Your instructions: Convert the entries between the lines containing "Where should I click to: Open seller" and "click(250, 80)", inclusive, into a two-column CSV with the columns instruction and action, one row per entry. Put each entry's text and its answer in one quoted field each, replace line breaks with spaces, and leave the pictures out.

+++++

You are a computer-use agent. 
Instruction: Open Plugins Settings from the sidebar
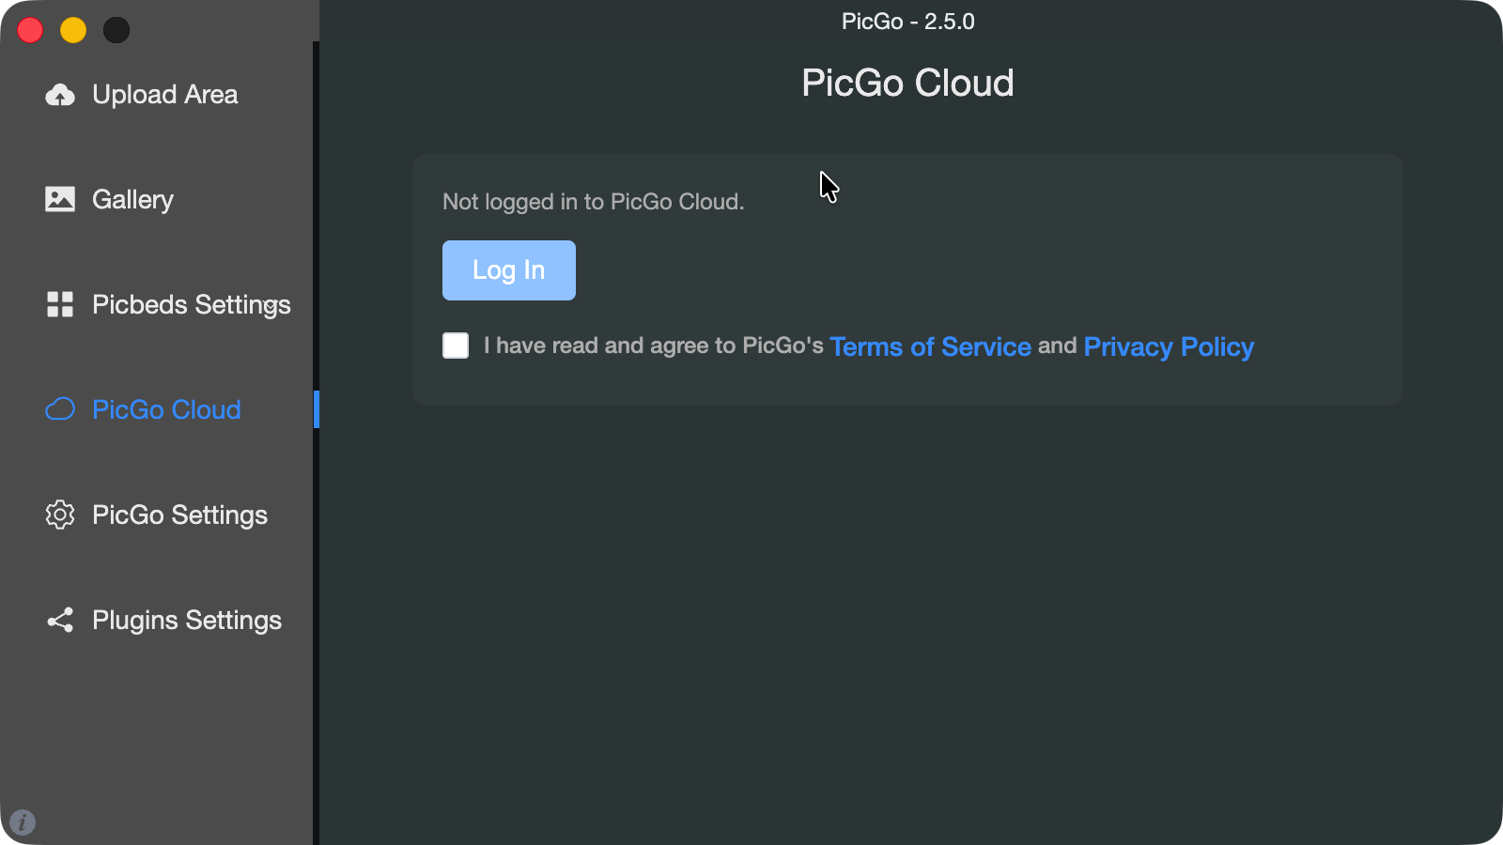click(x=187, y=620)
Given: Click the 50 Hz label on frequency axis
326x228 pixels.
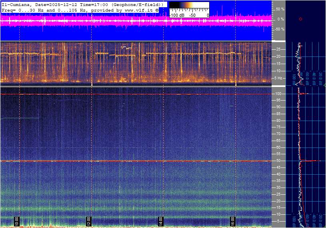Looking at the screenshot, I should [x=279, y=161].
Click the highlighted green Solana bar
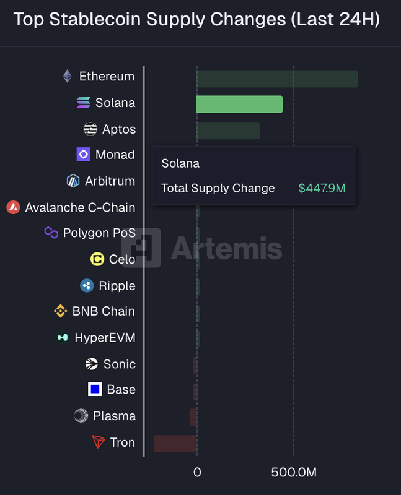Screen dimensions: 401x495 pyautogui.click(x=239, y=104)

+++++

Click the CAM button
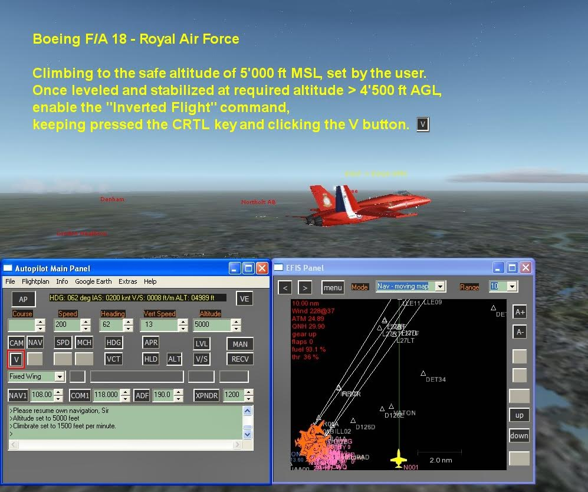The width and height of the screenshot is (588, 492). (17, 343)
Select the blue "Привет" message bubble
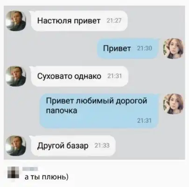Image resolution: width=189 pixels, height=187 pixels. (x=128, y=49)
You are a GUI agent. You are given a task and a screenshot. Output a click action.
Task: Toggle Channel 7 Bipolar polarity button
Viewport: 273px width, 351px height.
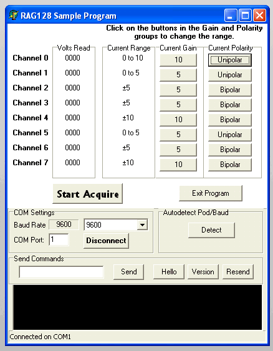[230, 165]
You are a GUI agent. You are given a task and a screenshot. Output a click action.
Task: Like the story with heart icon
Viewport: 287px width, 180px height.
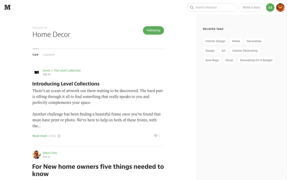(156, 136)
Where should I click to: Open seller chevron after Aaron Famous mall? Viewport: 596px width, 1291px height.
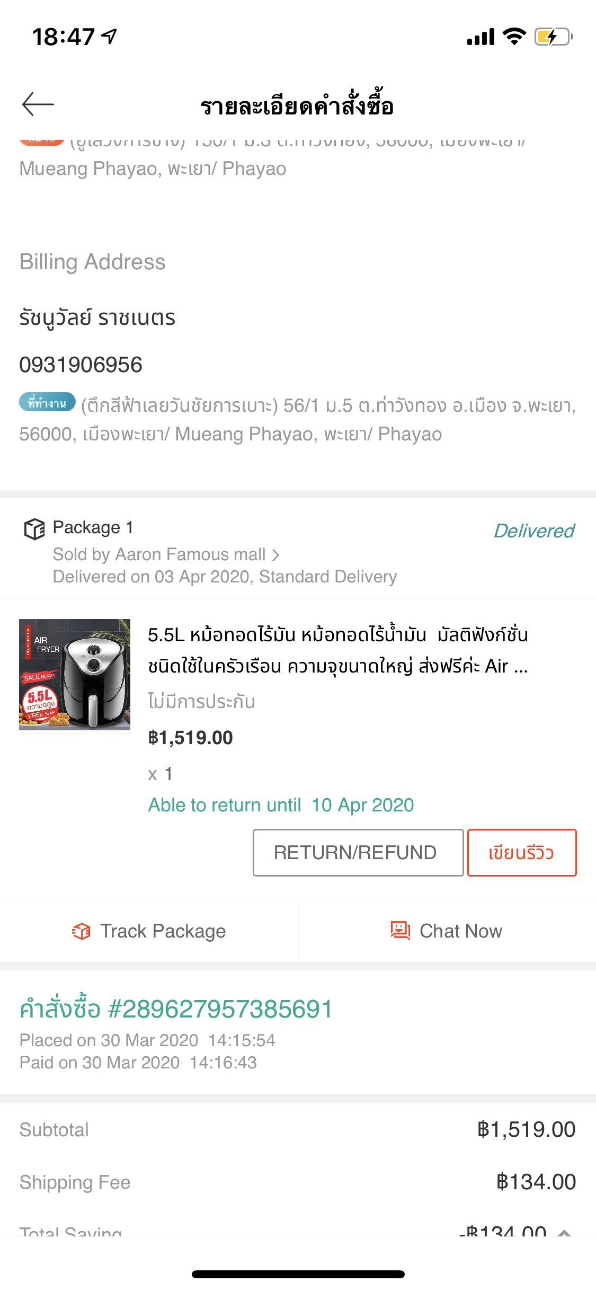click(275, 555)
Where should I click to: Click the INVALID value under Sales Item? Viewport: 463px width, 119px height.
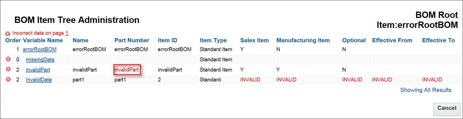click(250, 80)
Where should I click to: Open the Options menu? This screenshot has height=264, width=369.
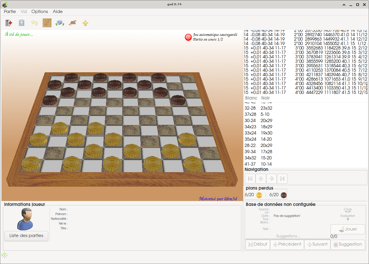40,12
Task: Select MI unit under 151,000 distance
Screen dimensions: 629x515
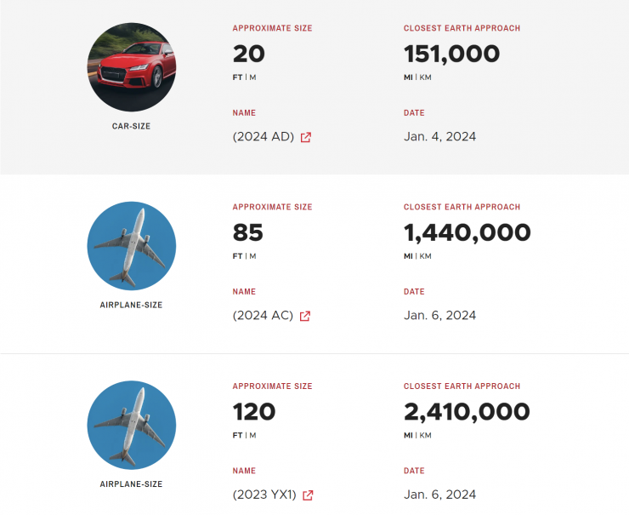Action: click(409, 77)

+++++

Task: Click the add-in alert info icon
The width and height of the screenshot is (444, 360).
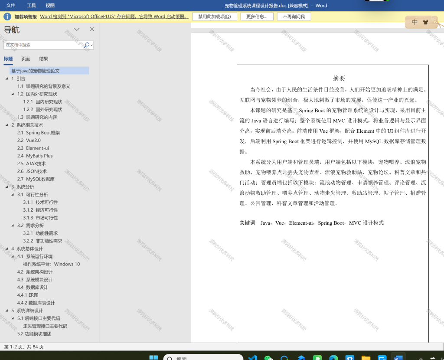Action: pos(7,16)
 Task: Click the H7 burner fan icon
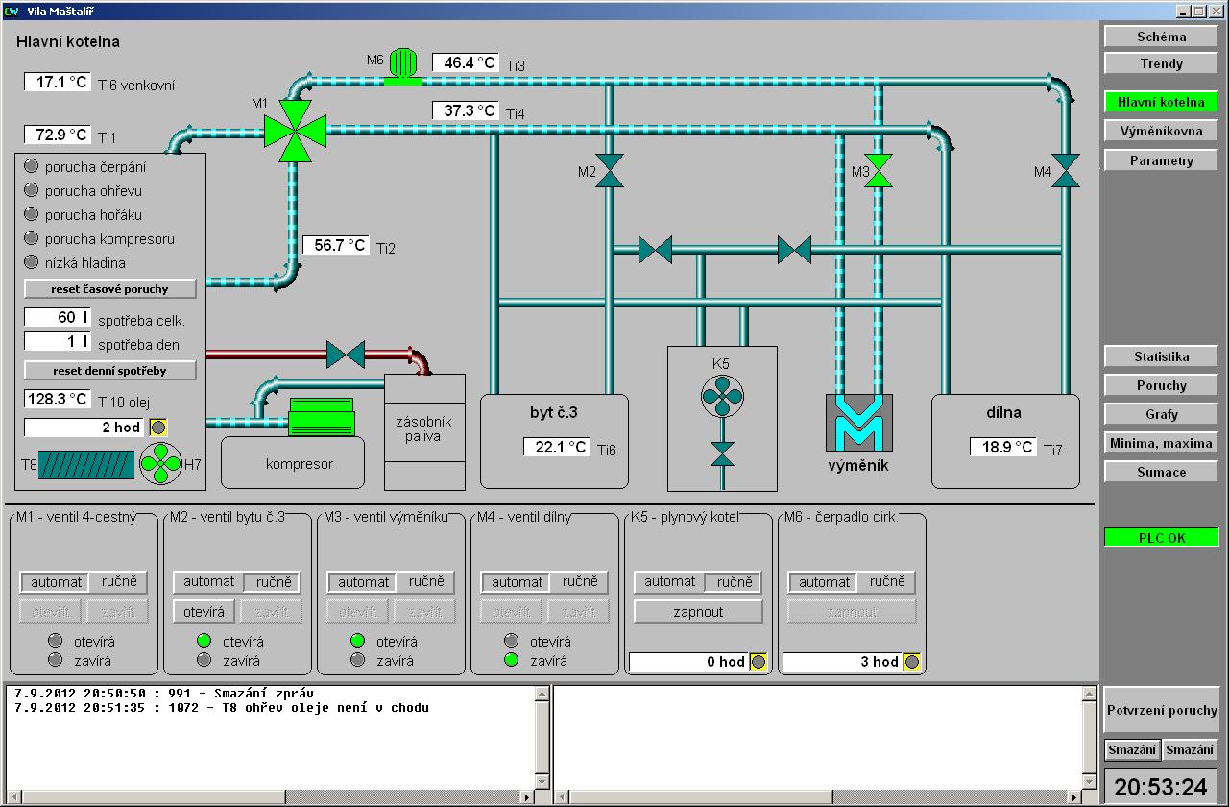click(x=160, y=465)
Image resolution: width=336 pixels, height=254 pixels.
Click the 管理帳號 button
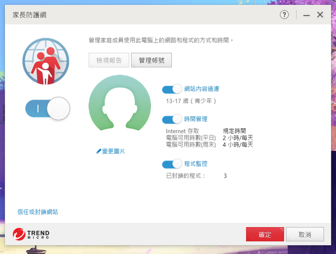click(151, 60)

+++++

Right answer:
instruction,action
"Where should I click to: Open seller chevron after Aaron Famous mall? Viewport: 596px width, 1291px height.","click(275, 555)"
"Where should I click to: Click the INVALID value under Sales Item? Viewport: 463px width, 119px height.","click(250, 80)"